Programming with Erik

814 Followers
·

Elasticsearch Tutorial: Getting Hands-On

This tutorial gets you started using Elasticsearch. You’ll learn how to create and delete an index, how to load data into it and perform basic queries.

Image for post
Image for post
Visualizing data in Kibana, image created by myself

This is not just a quick how-to guide. Although it can be used as such, I also did my best to explain some history and the internals of Elasticsearch in this tutorial. I believe it’s worth your time to invest in knowing why a product works and how it came to be. Such fundamental knowledge will help you make smarter choices that you won’t regret later on.

In this tutorial, I will use curl commands to talk to the Elasticsearch REST API. You can easily copy and paste them, but you can use any other tool you like. For example, Kibana’s Devtools automatically recognizes and converts curl commands you paste into its window.

Just in case you’re not familiar with Elasticsearch, you might want to read this first:

Setting up a test environment

Also, if you haven’t done so already, create a test environment in which you can play safely. I wrote a guide on this, which is worth checking out. You’ll end up with a working Elasticsearch installation, Kibana, Cerebro and some test data:

The index

The index is the basis of Elasticsearch. You can compare it to a table in a database. An index has settings and a mapping. You’ll learn more about settings and mappings further on.

A little history

In the recent past, an Elasticsearch index could have multiple types. For example, a twitter index could contain documents of the typestweet and user. Although this might seem like a nice feature, it caused confusion and unexpected problems.

I’m telling you this because you will find many examples and tutorials on the web that are based on this deprecated feature. People that know me or read my other articles know that I love Elasticsearch. The original creator (Shay Bannon) has done a great job designing it and I’ve been a fan from the early days. But like everything in life, some choices turn out to be less than optimal. Creating multiple types per index was one of them, and I’m glad Elasticsearch has the courage and the balls to deprecate and remove such features in an orderly fashion.

Creating and deleting an index

Ok, let’s move on with the fun stuff.

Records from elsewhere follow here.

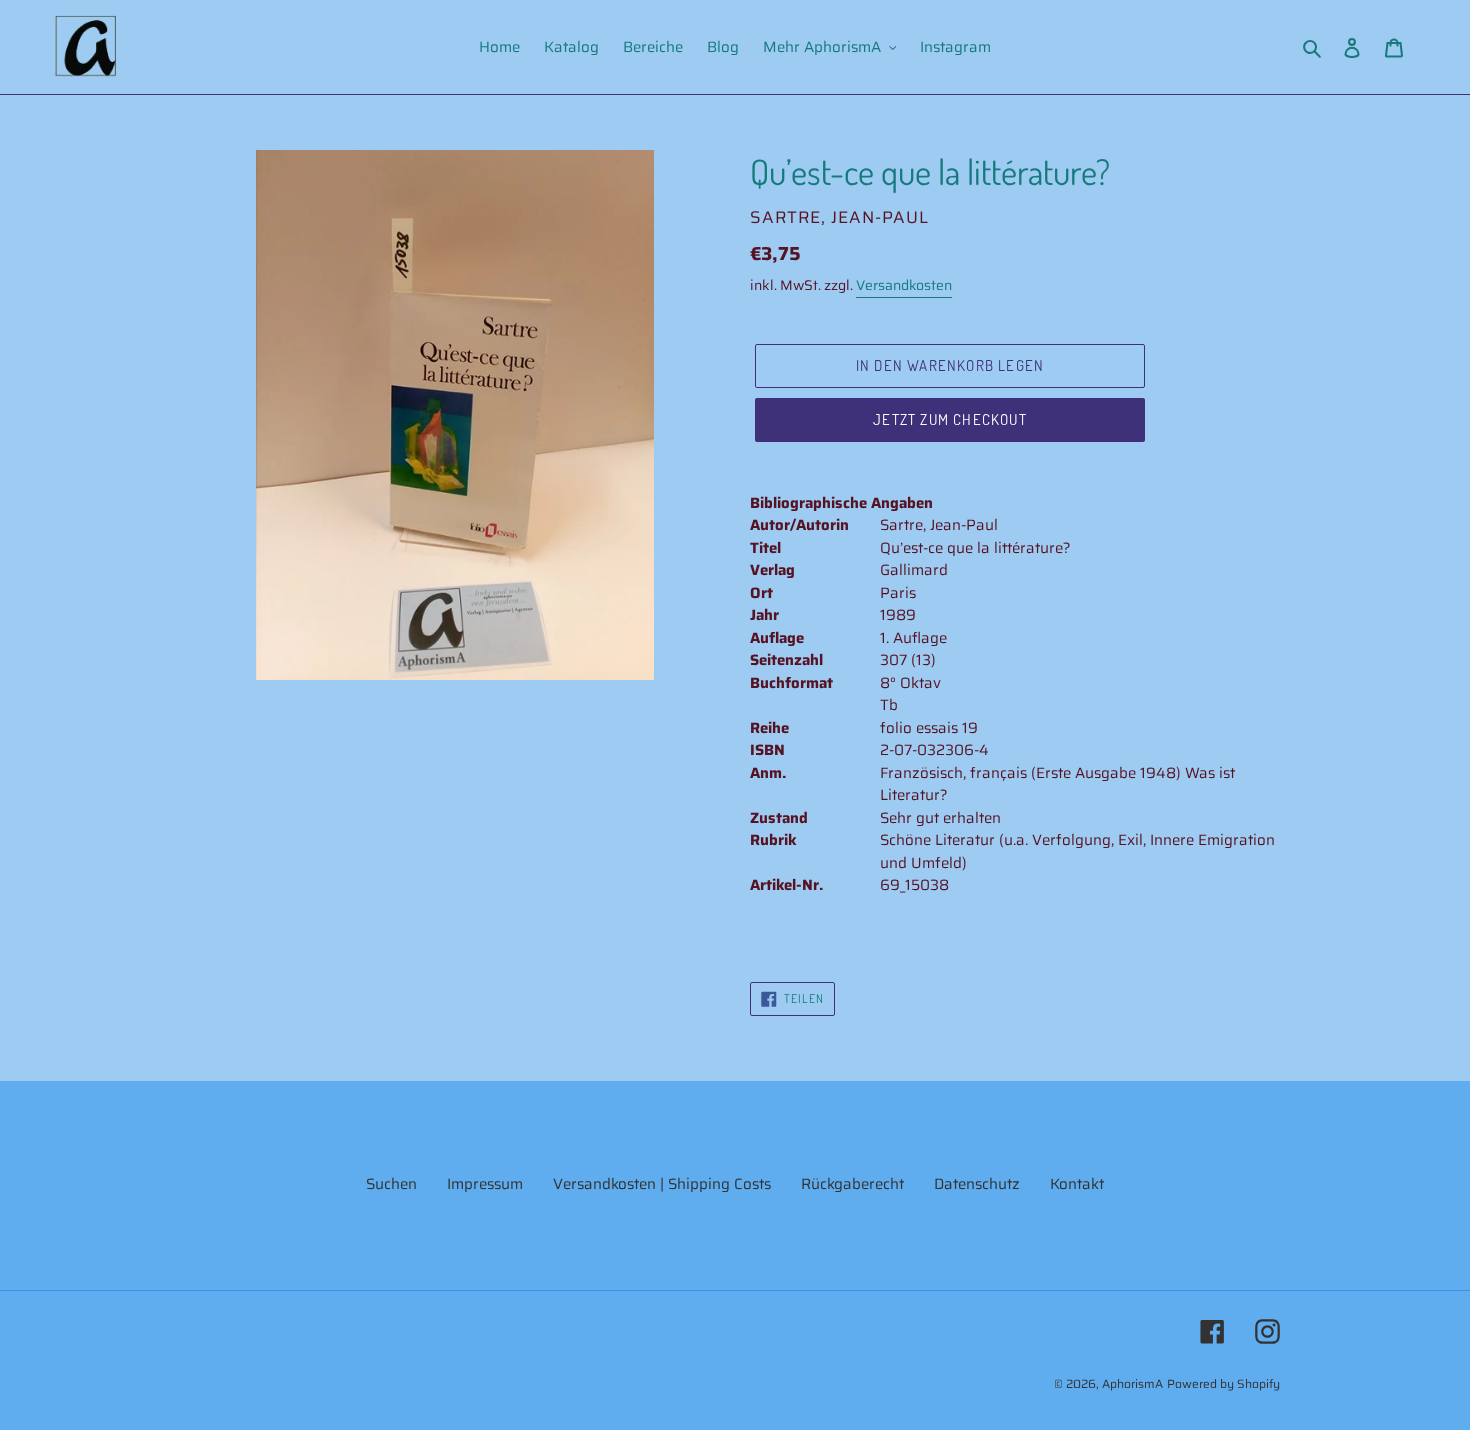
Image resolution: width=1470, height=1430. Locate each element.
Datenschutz (977, 1184)
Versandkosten (904, 285)
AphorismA (1132, 1383)
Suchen (391, 1184)
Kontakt (1077, 1184)
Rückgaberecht (852, 1184)
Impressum (485, 1184)
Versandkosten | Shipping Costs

Elasticsearch owes its name partly to its ease of use. For example, if you insert a JSON document into an index that does not exist, Elasticsearch won’t complain. Instead, it will create an index for you automatically, analyze the JSON-document and do a best-effort guess of the field types.

This allows you to get up and running quickly, e.g. if you want to load some one-off data into it for analysis, or if you are just playing around like us. What I’m about to show you, however, is the proper and explicit way of creating an index.

Creating an index can be as simple as:

curl -X PUT “localhost:9200/twitter”

Elasticsearch will reply with:

{
"acknowledged":true,
"shards_acknowledged":true,
"index":"twitter"
}

But you want more control than this. So we will create it again, with more options. First, let’s delete this index:

curl -X DELETE “localhost:9200/twitter”

Elasticsearch should reply with: {“acknowledged”:true}

That’s right. No warnings, no asking for confirmation. So please always triple-check your DELETE requests.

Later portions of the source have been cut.